Believing that her stepfather had turned his life around, the family got back together.

"That's when those last two occurrences happened," Chelsea said. "He told me that this time it was my fault. I felt that it was my fault, but I was so scared for my sisters to be around him that I told my mom it had happened again."

Chelsea has two younger sisters.

"At first I told my mom and the caseworker that I didn't want him to go to jail; I just didn't want him to be around my sisters," Chelsea said. "But the more I thought about it, I changed my mind. He had his chance and he didn't change. I wanted to get him back for all those years he had taken from me."

After about a year of wrangling through the legal system, her stepfather pleaded guilty to one count through a plea agreement and was sentenced by Judge A.J. Seier to five years in the state penitentiary.

"I felt like he should be in prison for seven years because he messed up seven years of my life," Chelsea said. "Everyone told us to expect probation. When Judge Seier sentenced him, I was really pleased."

Her mother said: "We left the courtroom with happy tears. Our case had a good ending. He is being punished. But not everyone gets punished like that."

Chelsea said, "It was important to me that he go to prison, but not as important as he stay away from my sisters."

She added that if her stepfather had not been sentenced to jail time, the year spent prosecuting him would not have been worth it.

"I had a lot of fear that, if I told and nothing happened to him, he would come back and be mad and be after me," she said.

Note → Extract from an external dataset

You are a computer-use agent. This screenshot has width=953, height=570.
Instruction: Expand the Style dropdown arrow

Chelsea has been through group therapy with other victims of incest and is working to make a new life for herself.

"I learned what it's like to be normal," she said. "This isn't a problem with the kids; it's the adult's problem. That was one thing that was real hard for me to learn. It wasn't my fault."

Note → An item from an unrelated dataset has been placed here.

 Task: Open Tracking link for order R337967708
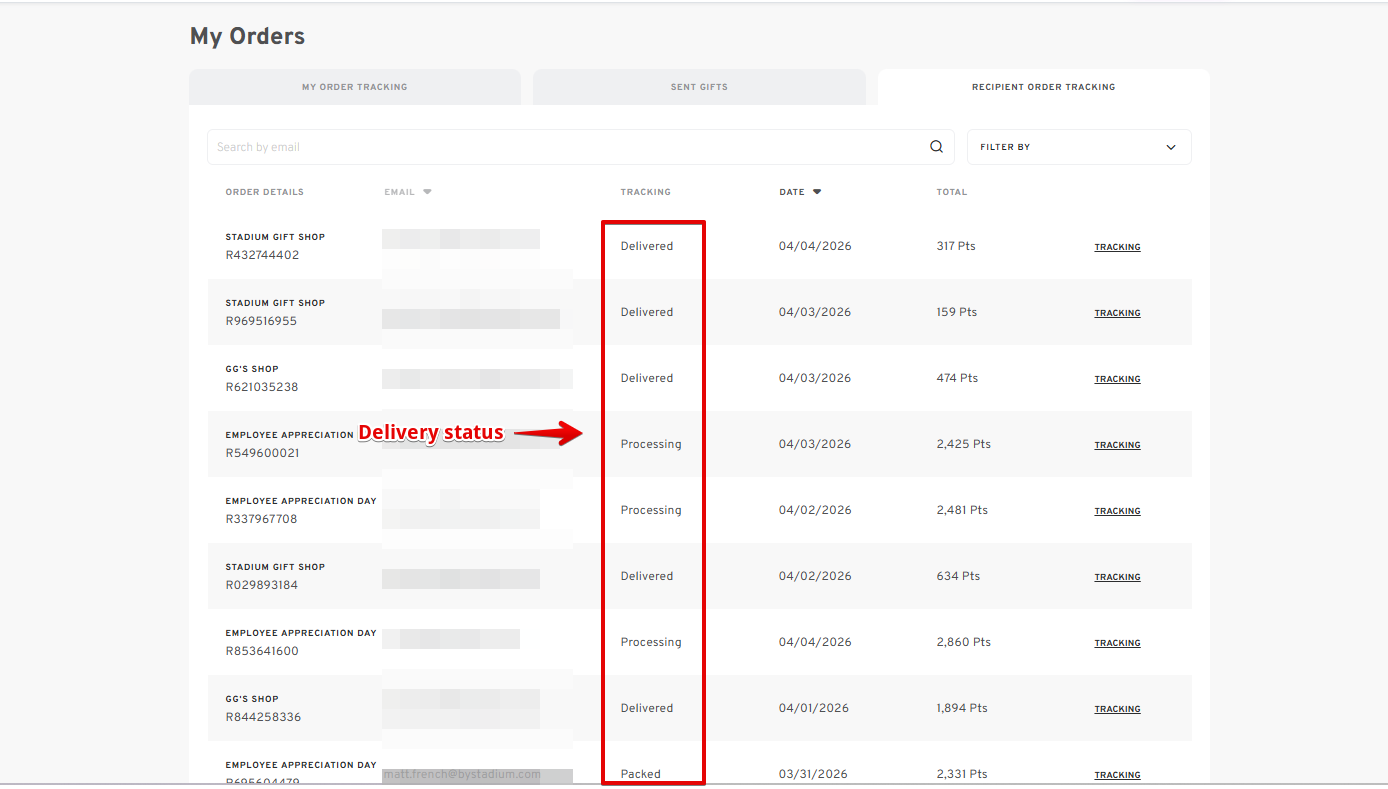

Chelsea said incest is a very common occurrence. Since she has begun talking about her experience, many people have confided in her that similar things have happened to them.

"You would be amazed how many people this happens to right here in Jackson," she said.

"People have to know that it's going on. People have to start talking about it. I decided, what better place to start than right here with my friends at school?"

Arranged through school counselors, Chelsea has begun meeting with two incest victims at a Jackson elementary school.

"I'm not trying to counsel them or anything," she said. "I'm just there to listen.

"Once I got into group therapy, it helped a lot to know someone else who has been through it and has been able to make something sort of good come out of it."

Listening to another child recall their experiences with incest brings back painful memories for Chelsea. "But as long as I know I'm helping them, I feel like I can keep doing this."

She is considering telling her story to larger groups of students. "This subject is so taboo. No one talks about it, but people have to know."